L’allegria che sprizza dalla tarantella ha radici nel Medioevo, quando in Europa la paura della morte finiva con l’esternarsi in balli furiosi; le persone danzavano, saltavano, giravano freneticamente, anche per ore o per giorni, sino a sfinirsi. Questi rituali avvenivano spesso in una chiesa o davanti a un sagrato e prendevano varie denominazioni. L’Italia meridionale conobbe una follia ballerina simile. Dal XV al XVII secolo correva una malattia nota come tarantismo, supposta conseguenza del morso della tarantola. Nel 1541 Francesco Berni parodiava l’Orlando innamorato del Boiardo:

Come in Puglia si fa contra al veleno
Di quelle bestie che mordon coloro
Che fanno poi pazzie da spiritati,
e chiamansi in vulgar Tarantolati.
Et bisogna trovare un che sonando
Un pezzo, trovi un son ch’al morso piaccia,
Sul qual ballando, & nel ballar sudando,
Colui da sé la fiera peste caccia.

(Francesco Berni, Orlando innamorato nuovamente composto… II, xvii, 6)

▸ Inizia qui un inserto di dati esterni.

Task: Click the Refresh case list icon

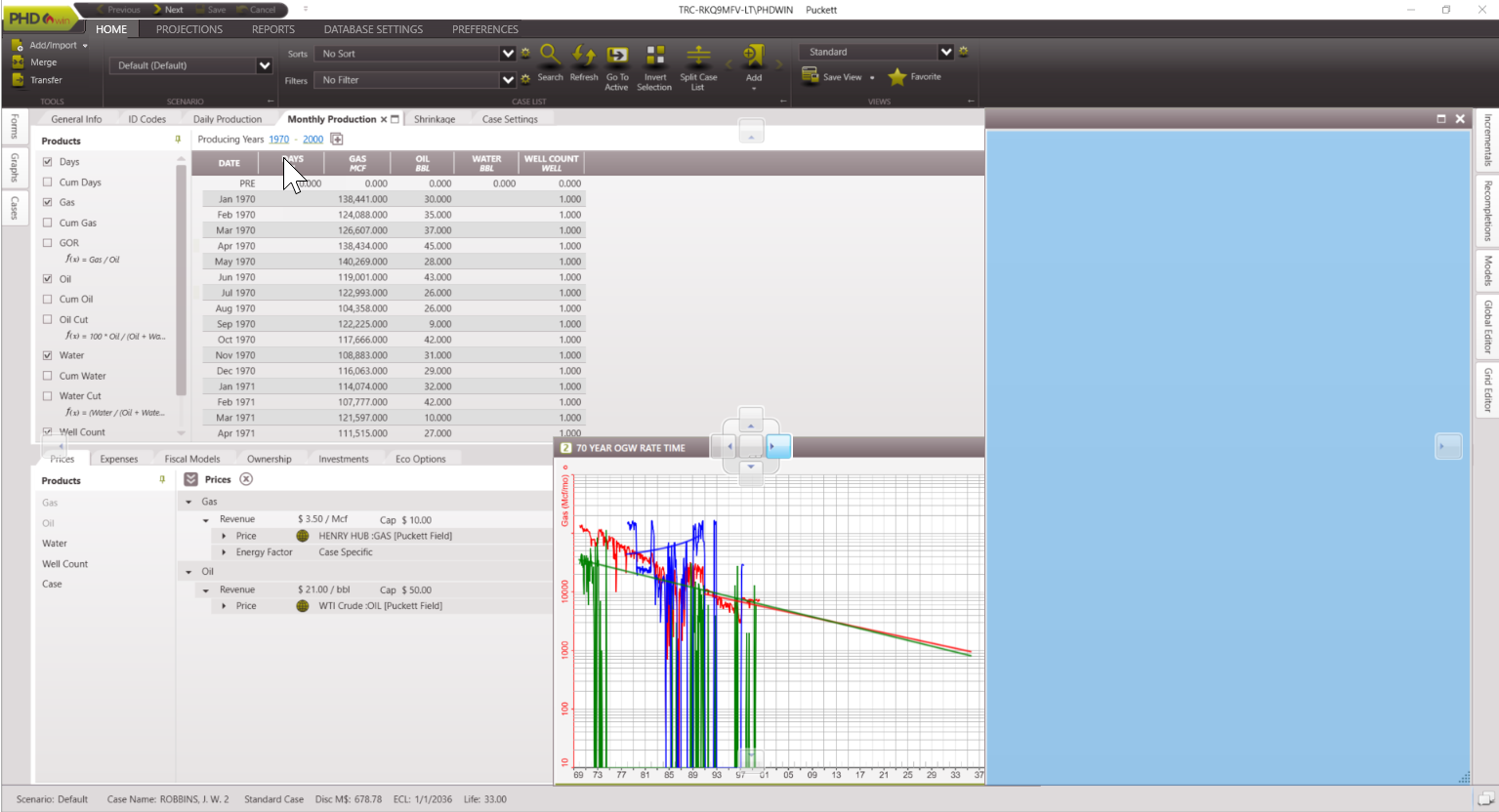Action: pyautogui.click(x=584, y=56)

La credenza popolare voleva infatti che il veleno della tarantola, grazie alla danza, venisse eliminato col sudore.

L’erudito gesuita Athanasius Kircher nel suo Magnes sive de Arte Magnetica (1641) trascrisse otto brevi formule musicali usate proprio per curare il tarantismo. Qui si può ascoltare l’interpretazione ‘colta’ di una tarantella napoletana trasmessaci da Kircher.

Intorno agli anni Cinquanta del secolo scorso Ernesto De Martino, Diego Carpitella e altri insigni etnomusicologi registrarono dal vivo le tarantelle del nostro Mezzogiorno, realizzando studi pionieristici che contribuirono a conferire al folklore e all’etnomusicologia italiana la dignità di scienza.

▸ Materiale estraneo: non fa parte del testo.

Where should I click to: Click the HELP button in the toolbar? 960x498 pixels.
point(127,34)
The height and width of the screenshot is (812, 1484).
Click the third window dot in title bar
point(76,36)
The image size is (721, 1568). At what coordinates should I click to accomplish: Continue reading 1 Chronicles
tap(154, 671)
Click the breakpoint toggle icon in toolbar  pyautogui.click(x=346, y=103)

Le terapie coreutico-musicali potrebbero avere antecedenti storici nella katharsis musicale greca o nel coribantismo (antica tecnica per curare la possessione per mezzo della musica). Forse Tarentum, in greco Taras, oggi Taranto, diede i natali alla danza e l’aracnide si aggiunse dopo.

Il tarantismo non fu ritenuto dagli studiosi un’isteria, ma una rappresentazione della possessione conseguente al morso della tarantola. Uno straordinario servizio RAI del 1962 documenta che, similmente alle pratiche esorcistiche, all’invasamento iniziale seguiva il controllo della crisi.

Alcune tarantelle (ecco un esempio calabrese) sono composte da formule brevi e semplici, reiterate molte volte.

Gli organici sono vari e ‘rustici’; nel Salento si parte dal modello ‘base’, con una voce sola o un violino, aggiungendo via via tamburello, chitarra, mandolino, organetto.

Testi e melodie possono avere origini disparate, anche provenendo da àmbiti esterni e adattati al folklore locale. La pizzica tarantata oggi è estinta; tra le poche testimonianze superstiti esiste un documentario del 1962, commentato nientedimeno che da Salvatore Quasimodo. Quella che conosciamo dai palcoscenici delle odierne feste di piazza è una ‘pizzica’ reinventata, divenuta un filone di successo della musica popolare.

Nei secoli XIX e XX la tarantella ha ricevuto nuova vita nella musica cólta, composta generalmente in tempo 6/8 e con le agogiche (indicazioni relative al carattere e alla velocità esecutiva) Presto, Prestissimo, o Vivace. Così è, per esempio, la famosa Danza di Rossini, qui cantata dal compianto Luciano Pavarotti.

Nell’uso figurato ha trovato la sua nicchia ideale in campo politico, dove brulicano i proclami rumorosi e ossessivi degli esponenti di partito, oppure nello scaricabarile delle responsabilità, o in altri rimandi negativi.

Cionondimeno, la tarantella rimane foriera di salute e di allegria, e riallaccia i nostri legami con un tempo primigenio profumato di mirto, di lentisco e di mare.